■ **What the exercise asks**
Every line below from the one containing "You are a GUI" through the one containing "Task: Click the '100g - 290g' amount cell" must be transcribed exactly. Omit all lines outside that stretch.

■ **Data listing**
· · · · ·

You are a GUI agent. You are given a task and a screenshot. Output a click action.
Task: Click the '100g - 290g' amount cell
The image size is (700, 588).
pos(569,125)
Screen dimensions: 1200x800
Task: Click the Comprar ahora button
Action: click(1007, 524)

· · · · ·

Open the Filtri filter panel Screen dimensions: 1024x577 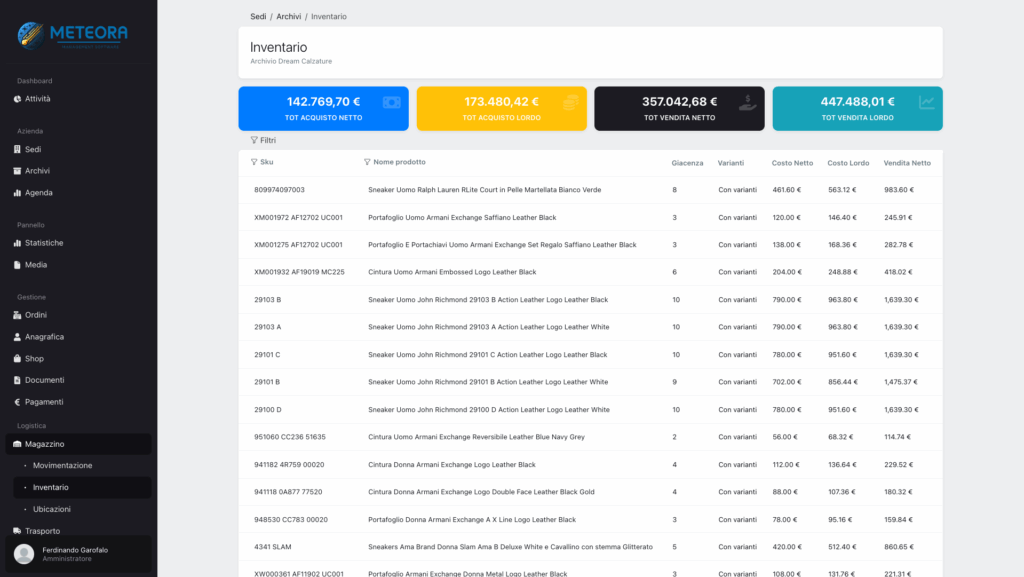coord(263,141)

· · · · ·

■ **Finished task**
You are a GUI agent. You are given a task and a screenshot. Output a click action.
Task: Click the '100g - 290g' amount cell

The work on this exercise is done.